Research abound reiterating the beneficial effects of a good overnight sleep on emotion processing and emotional memory in adults. In pre-school children and toddlers, teachers and caregivers put great emphasis on the beneficial effects of naps on their emotion processing. However the role of sleep bouts on memory processing and particularly memory consolidation is still an unexplored realm in toddlers. A new research finds that short naps when followed by an overnight sleep in toddlers (34–64 months) indeed had beneficial effect on emotion processing in preschool children. The study by a team of neuroscientists at the University of Massachusetts Amherst analyzed the effect of the interplay of overnight sleep bouts and naps on memory consolidation. They were particularly interested in analyzing the role of these on emotional memories in children.
The details of the study can be accessed online in the journal Scientific Reports.
Naps and Sleep Bouts positively Effects Memory Consolidation in Toddlers
The study noted noticeable beneficial effect of the nap and overnight sleep bouts on memory processing, particularly emotional memory, in young children only after the changes were probed after 24 hours. However, it found that naps in children do increase memory accuracy, if only incrementally, compared to those who were kept awake.

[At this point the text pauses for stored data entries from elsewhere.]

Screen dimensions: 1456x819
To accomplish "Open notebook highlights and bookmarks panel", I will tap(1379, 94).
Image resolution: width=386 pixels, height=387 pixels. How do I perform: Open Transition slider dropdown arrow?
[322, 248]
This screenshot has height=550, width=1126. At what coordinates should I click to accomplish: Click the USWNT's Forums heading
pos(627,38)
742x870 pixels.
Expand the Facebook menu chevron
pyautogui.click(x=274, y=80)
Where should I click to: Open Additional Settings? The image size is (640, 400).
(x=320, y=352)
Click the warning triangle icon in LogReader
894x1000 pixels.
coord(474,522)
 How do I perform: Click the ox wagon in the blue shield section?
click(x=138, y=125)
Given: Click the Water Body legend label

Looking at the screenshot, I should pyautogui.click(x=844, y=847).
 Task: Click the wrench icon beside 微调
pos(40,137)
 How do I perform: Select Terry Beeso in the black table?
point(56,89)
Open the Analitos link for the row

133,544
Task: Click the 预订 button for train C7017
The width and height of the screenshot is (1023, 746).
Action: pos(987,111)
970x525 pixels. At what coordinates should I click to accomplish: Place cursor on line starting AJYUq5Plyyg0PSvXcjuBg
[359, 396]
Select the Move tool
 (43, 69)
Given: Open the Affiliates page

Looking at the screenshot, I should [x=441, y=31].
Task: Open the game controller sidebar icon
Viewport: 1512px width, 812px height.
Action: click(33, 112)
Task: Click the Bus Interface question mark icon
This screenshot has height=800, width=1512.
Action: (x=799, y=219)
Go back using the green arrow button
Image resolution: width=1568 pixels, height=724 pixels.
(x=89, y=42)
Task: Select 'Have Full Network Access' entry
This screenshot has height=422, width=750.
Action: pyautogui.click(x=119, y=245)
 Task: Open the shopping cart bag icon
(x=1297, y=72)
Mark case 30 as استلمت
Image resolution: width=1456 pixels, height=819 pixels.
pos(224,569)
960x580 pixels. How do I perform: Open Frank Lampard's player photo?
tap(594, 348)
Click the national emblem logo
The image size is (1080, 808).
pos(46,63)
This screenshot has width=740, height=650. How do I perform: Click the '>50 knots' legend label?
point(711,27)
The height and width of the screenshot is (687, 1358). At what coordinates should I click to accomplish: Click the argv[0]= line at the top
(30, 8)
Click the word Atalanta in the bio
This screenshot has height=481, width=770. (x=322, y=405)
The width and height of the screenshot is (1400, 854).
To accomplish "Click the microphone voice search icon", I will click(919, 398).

The researchers also found that higher duration of nap slow wave activity caused more memory decay during the nap. Current theories posit REM sleep to be a key determinant of consolidation of memories with emotional valence in adults. Since children for the most part are deprived of this sleep stage, a subsequent overnight sleep is therefore necessary to account for this favorable impact.
Naps crucial part of Socio-Emotional Curriculum for Pre-School Children
The study findings will pave way for designing socio-emotional curriculum for pre-school children. A more effective socio-emotional curriculum is necessary for long-term academic success, opine the researchers.
The study presented 49 children with faces paired with ‘mean’ or ‘nice’ word descriptions to assess the role of emotionally-valenced memories on recognition memory in children. The study findings in all thus confirm the common observation of the activity of procedural memory consolidation in preschool-aged children. Thus the authors conclude that naps averaging 70 minutes might prove helpful in pre-school education as well as later learning in pro-school years.